What do you think, would it make any difference if I explicitly set the query timeout option to something like 5 hours? Can it make things worse?

Obviously, the proper fix would be to look at what is going on at the server and optimize the queries to reduce the overall load, but is there anything I can do at a higher server / database level, so that the query completes, even if it takes a really long time?

We need to run this query once a week and right now we have to retry it several times until it completes successfully.

¿Fue útil?

Solución

Per our discussion in the comments, I think this Microsoft doc might be what you're looking for, except I have a feeling this is only applicable to an on-prem instance and you won't be able to adjust this in Azure.

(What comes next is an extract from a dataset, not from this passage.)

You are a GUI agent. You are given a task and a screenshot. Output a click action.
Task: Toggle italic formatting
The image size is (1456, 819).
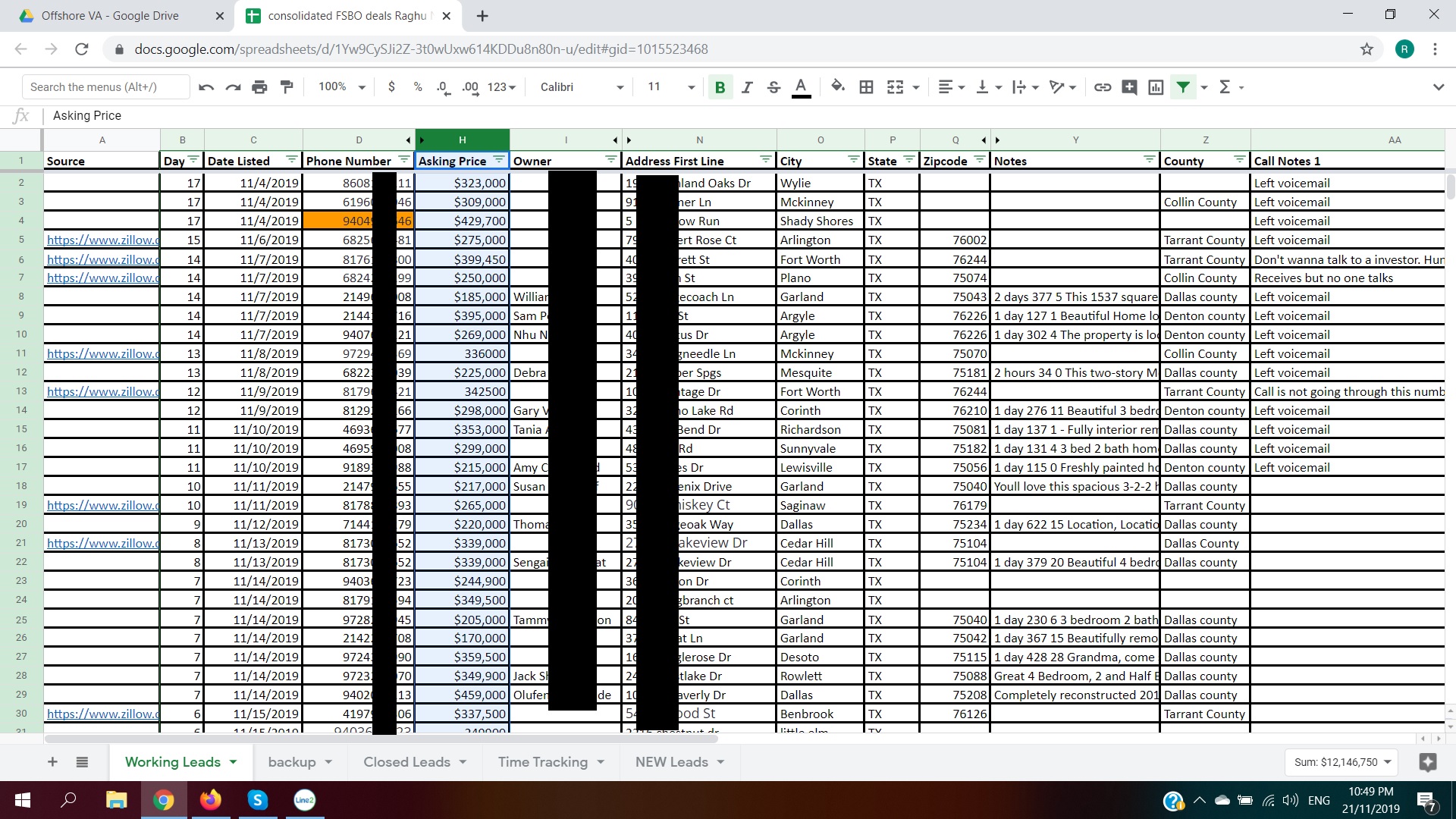(747, 87)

I've also found a tangentially related StackOverflow post where the accepted answer was to increase the DTUs for a highly intensive IO workload, even if you just temporarily scaled up to run that query and scaled back down when it was done. (Again scaling up to an NVMe based tier might payoff momentously here.)

Unfortunately the errors you're receiving don't have a lot of concrete information out there, and have quite varying causes. The only one that I found that might be relevant to your case is this StackExchange post where the issue was due to deadlocks happening across the linked server. Perhaps you're running into the same issue? (Which theoretically could be a timing thing resulting from your server crawling for other concurrently running queries when the IO is maxed out.)

Outside of that, the only other option I think you have is tuning the query itself to improve performance. Even being throttled at ~250 MB/s of IO here, 4 GB of data should be processed in about 16 seconds + whatever bottleneck might be added for the network latency. But 1+ hours definitely seems off, even for 3 million rows (deadlocks seeming more suspect perhaps). For the error you're getting which isn't directly a timeout error itself, I would consider talking to an Azure rep to see if there's more to your underlying issue.